Der Diözese Rottenburg-Stuttgart, deren Gemeinden 5.531 Gebäude halten, geht es "um eine klare Standortentwicklung und aktuell weniger um den Verkauf des Gebäudebestandes".

Bis Ende 2023 gilt ein Baumoratorium für Gemeindehäuser aus den Jahren 1969 bis 1990. Denn die meist großen sowie energetisch veralteten Gebäude ließen sich nicht mehr einfach sanieren. Geprüft werde auch ein (Teil-)Neubau zwecks CO2-Reduzierung.

Andere Bistümer ohne zeitliche Vorgaben

Andere Bistümer machen keine zeitlichen Vorgaben.

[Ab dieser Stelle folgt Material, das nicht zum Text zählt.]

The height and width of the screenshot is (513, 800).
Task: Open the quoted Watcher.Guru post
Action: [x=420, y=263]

Das Bistum Münster unterscheidet nach vollzogenen Pfarrei-Fusionen zwischen Pfarr- und Filialkirchen; letztere sollen "perspektivisch" profaniert werden. Im Erzbistum Freiburg steht zunächst ab 2025 eine Strukturreform mit der Bildung von 39 Pfarreien an, bevor es Immobilien reduziert.

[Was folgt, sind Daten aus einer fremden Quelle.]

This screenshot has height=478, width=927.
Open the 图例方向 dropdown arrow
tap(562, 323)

Ein Protestplakat der "Freunde der Rundkapelle Altenfurt" vor der Rundkapelle am 17. März 2021 in Nürnberg mit der Aufschrift "um Himmels Willen nicht verkaufen" / © Christopher Beschnitt (KNA)
Ein Protestplakat der "Freunde der Rundkapelle Altenfurt" vor der Rundkapelle am 17. März 2021 in Nürnberg mit der Aufschrift "um Himmels Willen nicht verkaufen" / © Christopher Beschnitt ( KNA )

Aufgabe und Abriss von Kirchen und Pfarrheimen tut generell weh.

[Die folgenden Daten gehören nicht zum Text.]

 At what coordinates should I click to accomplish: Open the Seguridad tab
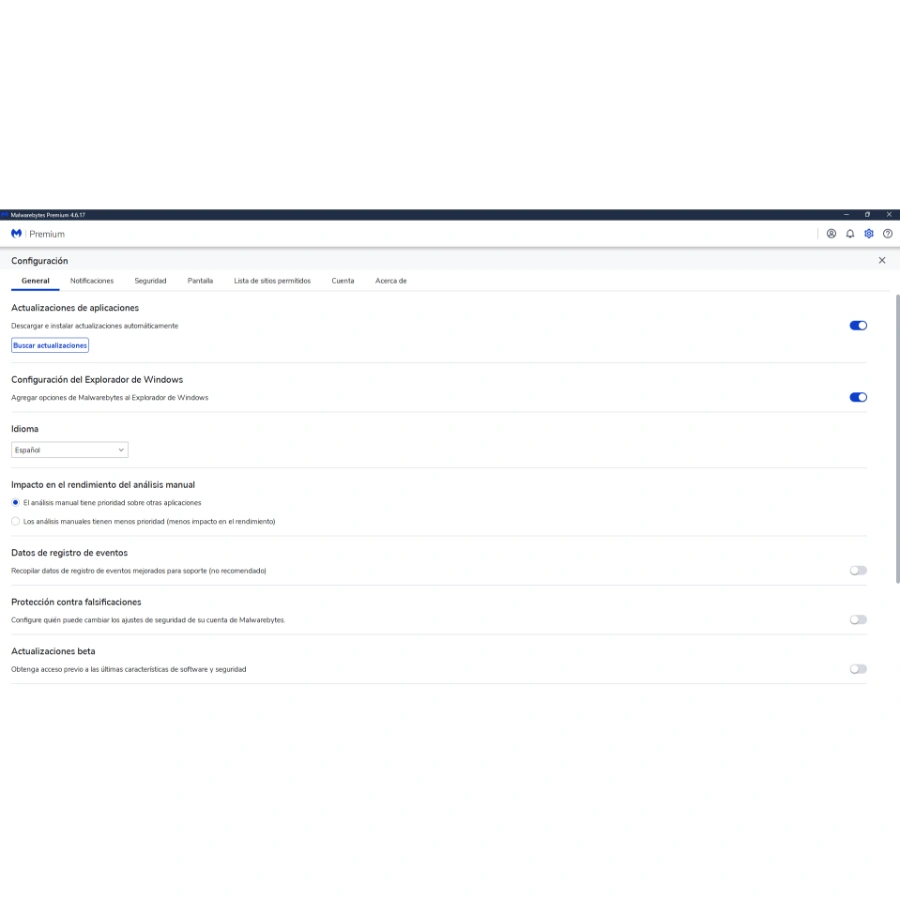pos(150,281)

Deshalb setzt das Ruhrbistum auf größtmögliche Autonomie der Pfarreien, die zwischen drei Unterstützungsformen wählen können: Sie lassen sich nur punktuell vom Team Immobilienraum helfen, etwa bei der Rücksprache mit dem Denkmalschutz. Möglich ist aber auch eine "kooperative Standortentwicklung" mit gemeinsam erstelltem Projektplan. Oder aber eine Pfarrei überlässt dem Bistum die ganze Sache.

Emotionen kochen hoch

"Trotz transparentem Prozess - wir stoßen immer wieder auf Abwehrhaltungen bei Gemeindemitgliedern", räumt der Leiter des Dezernats Kirchengemeinden, Marcus Klefken, ein.

Emotionen kochten auch dann hoch, wenn Investoren die historische Fassade einer Kirche erhalten und nur im Innenraum eine Bäckerei, ein Altenheim oder Wohnungen einbauen. "Wir brauchen sehr viel Kreativität", so der Experte.

Das gilt auch für das Ensemble in Gelsenkirchen-Erle. Eine Hürde ist dort, dass der Kitabetrieb weitergehen soll. Trotzdem berichtet Klefken von vielen Interessenten - ein Abschluss steht indes noch aus.